* begin *

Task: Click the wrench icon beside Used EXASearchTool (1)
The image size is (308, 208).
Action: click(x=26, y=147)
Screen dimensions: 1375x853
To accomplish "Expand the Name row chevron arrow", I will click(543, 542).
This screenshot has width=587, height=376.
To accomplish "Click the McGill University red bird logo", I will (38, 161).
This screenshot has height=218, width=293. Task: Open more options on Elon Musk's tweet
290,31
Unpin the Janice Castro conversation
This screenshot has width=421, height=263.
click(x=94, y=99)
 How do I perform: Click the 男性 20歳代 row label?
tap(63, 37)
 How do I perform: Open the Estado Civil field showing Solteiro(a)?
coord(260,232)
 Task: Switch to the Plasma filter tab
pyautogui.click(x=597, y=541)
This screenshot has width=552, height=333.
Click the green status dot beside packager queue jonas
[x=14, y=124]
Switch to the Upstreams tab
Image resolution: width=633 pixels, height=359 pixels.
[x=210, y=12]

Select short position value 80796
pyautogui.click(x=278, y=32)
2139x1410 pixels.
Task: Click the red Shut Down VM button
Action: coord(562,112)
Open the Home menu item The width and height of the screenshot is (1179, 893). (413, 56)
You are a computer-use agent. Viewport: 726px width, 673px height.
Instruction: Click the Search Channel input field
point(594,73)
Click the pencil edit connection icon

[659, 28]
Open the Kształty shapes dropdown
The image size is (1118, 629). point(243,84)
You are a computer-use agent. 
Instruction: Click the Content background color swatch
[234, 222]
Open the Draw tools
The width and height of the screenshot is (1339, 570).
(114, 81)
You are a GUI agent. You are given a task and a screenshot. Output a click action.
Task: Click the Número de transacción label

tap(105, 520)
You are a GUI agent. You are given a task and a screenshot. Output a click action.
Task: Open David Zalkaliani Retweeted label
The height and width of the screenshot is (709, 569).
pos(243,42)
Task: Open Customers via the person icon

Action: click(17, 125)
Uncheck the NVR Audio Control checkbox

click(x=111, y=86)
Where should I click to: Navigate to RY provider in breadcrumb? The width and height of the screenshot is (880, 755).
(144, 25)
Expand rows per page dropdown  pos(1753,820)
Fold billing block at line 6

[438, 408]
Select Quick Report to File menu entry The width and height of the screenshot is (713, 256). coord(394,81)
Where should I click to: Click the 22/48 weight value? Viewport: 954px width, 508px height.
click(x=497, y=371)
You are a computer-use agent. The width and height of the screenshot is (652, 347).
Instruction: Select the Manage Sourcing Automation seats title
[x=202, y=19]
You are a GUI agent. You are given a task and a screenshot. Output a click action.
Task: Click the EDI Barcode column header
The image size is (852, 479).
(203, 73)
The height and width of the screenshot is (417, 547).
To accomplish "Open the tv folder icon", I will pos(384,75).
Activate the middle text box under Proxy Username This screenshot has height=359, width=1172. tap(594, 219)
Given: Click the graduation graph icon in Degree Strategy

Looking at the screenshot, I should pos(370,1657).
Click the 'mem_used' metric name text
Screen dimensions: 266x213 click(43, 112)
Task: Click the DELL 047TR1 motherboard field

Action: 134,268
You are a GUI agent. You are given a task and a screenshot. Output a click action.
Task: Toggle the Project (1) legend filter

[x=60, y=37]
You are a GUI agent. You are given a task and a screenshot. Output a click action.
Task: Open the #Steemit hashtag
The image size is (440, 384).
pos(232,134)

* end *

Given task> Update the listing above by replacing every occurrence of "GUI agent" with "GUI assistant", leaving all other text unchanged.

The solution>
Task: Click the wrench icon beside Used EXASearchTool (1)
The image size is (308, 208).
Action: click(x=26, y=147)
Screen dimensions: 1375x853
To accomplish "Expand the Name row chevron arrow", I will click(543, 542).
This screenshot has width=587, height=376.
To accomplish "Click the McGill University red bird logo", I will (38, 161).
This screenshot has height=218, width=293. Task: Open more options on Elon Musk's tweet
290,31
Unpin the Janice Castro conversation
This screenshot has width=421, height=263.
click(x=94, y=99)
 How do I perform: Click the 男性 20歳代 row label?
tap(63, 37)
 How do I perform: Open the Estado Civil field showing Solteiro(a)?
coord(260,232)
 Task: Switch to the Plasma filter tab
pyautogui.click(x=597, y=541)
This screenshot has width=552, height=333.
Click the green status dot beside packager queue jonas
[x=14, y=124]
Switch to the Upstreams tab
Image resolution: width=633 pixels, height=359 pixels.
[x=210, y=12]

Select short position value 80796
pyautogui.click(x=278, y=32)
2139x1410 pixels.
Task: Click the red Shut Down VM button
Action: coord(562,112)
Open the Home menu item The width and height of the screenshot is (1179, 893). (413, 56)
You are a computer-use agent. Viewport: 726px width, 673px height.
Instruction: Click the Search Channel input field
point(594,73)
Click the pencil edit connection icon

[659, 28]
Open the Kształty shapes dropdown
The image size is (1118, 629). point(243,84)
You are a computer-use agent. 
Instruction: Click the Content background color swatch
[234, 222]
Open the Draw tools
The width and height of the screenshot is (1339, 570).
(114, 81)
You are a GUI assistant. You are given a task and a screenshot. Output a click action.
Task: Click the Número de transacción label

tap(105, 520)
You are a GUI assistant. You are given a task and a screenshot. Output a click action.
Task: Open David Zalkaliani Retweeted label
The height and width of the screenshot is (709, 569).
pos(243,42)
Task: Open Customers via the person icon

Action: click(17, 125)
Uncheck the NVR Audio Control checkbox

click(x=111, y=86)
Where should I click to: Navigate to RY provider in breadcrumb? The width and height of the screenshot is (880, 755).
(144, 25)
Expand rows per page dropdown  pos(1753,820)
Fold billing block at line 6

[438, 408]
Select Quick Report to File menu entry The width and height of the screenshot is (713, 256). coord(394,81)
Where should I click to: Click the 22/48 weight value? Viewport: 954px width, 508px height.
click(x=497, y=371)
You are a computer-use agent. The width and height of the screenshot is (652, 347).
Instruction: Select the Manage Sourcing Automation seats title
[x=202, y=19]
You are a GUI assistant. You are given a task and a screenshot. Output a click action.
Task: Click the EDI Barcode column header
The image size is (852, 479).
(203, 73)
The height and width of the screenshot is (417, 547).
To accomplish "Open the tv folder icon", I will pos(384,75).
Activate the middle text box under Proxy Username This screenshot has height=359, width=1172. tap(594, 219)
Given: Click the graduation graph icon in Degree Strategy

Looking at the screenshot, I should pos(370,1657).
Click the 'mem_used' metric name text
Screen dimensions: 266x213 click(43, 112)
Task: Click the DELL 047TR1 motherboard field

Action: 134,268
You are a GUI assistant. You are given a task and a screenshot. Output a click action.
Task: Toggle the Project (1) legend filter

[x=60, y=37]
You are a GUI assistant. You are given a task and a screenshot. Output a click action.
Task: Open the #Steemit hashtag
The image size is (440, 384).
pos(232,134)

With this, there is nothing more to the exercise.